Het beroepsonderwijs mag niet de hindernis zijn die genomen moet worden om je carrière te beginnen. Het moet het startpunt van je carrière worden.
Een beroep leer je door “vlieguren” te maken en op zoek te gaan naar verbetering. Door te durven vallen en ook weer op te durven staan.
Tussenstation
Onze gezamenlijke reis is voor nu ten einde
Op dit traject van ontwikkeling heb ik veel verdieping opgedaan. Theoretisch kan ik zaken beter onderbouwen. De reis begon mijns inziens hoofdzakelijk onbewust bekwaam. Mijns inziens hebben mijn collega’s mij behoorlijk op weg geholpen bij de eerste jaren binnen het onderwijs. Daarnaast weet ik dat ik de lat voor mijzelf hoog leg. Mijn “goed” ligt qua niveau hoog en dit eis ik van mezelf.
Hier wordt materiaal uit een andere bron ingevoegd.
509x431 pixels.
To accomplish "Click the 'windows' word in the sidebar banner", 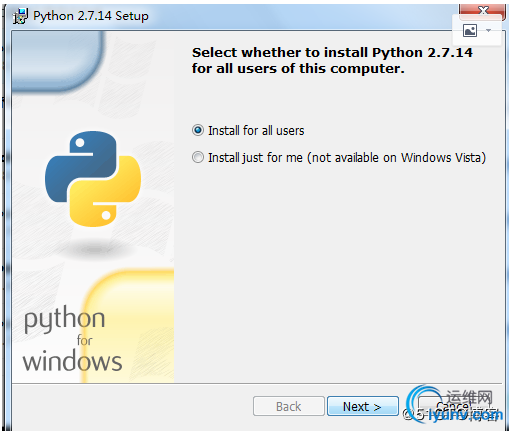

Op dit tussenstation ben ik in een transitie naar bewust bekwaam. Die transitie is wat mij betreft nog niet voltooid. De zelfdeterminatietheorie van Deci & Ryan heeft mijn interesse, met de bijbehorende begrippen autonomie, verbondenheid en competentie. Mijn verdere verdieping en ontwikkeling zal zich op deze begrippen richten.
Daarnaast wil ik ook meer van betekenis worden voor de opleiding Software Development. Graag wil ik een rol als docent vervullen die studenten kan voorbereiden op de praktijkoriëntatie bij het leerbedrijf Bronnen. Hierbij wil ik invulling geven aan de uitkomsten van mijn onderzoek, het beter zichtbaar maken van het leerbedrijf Bronnen voor eerstejaars studenten.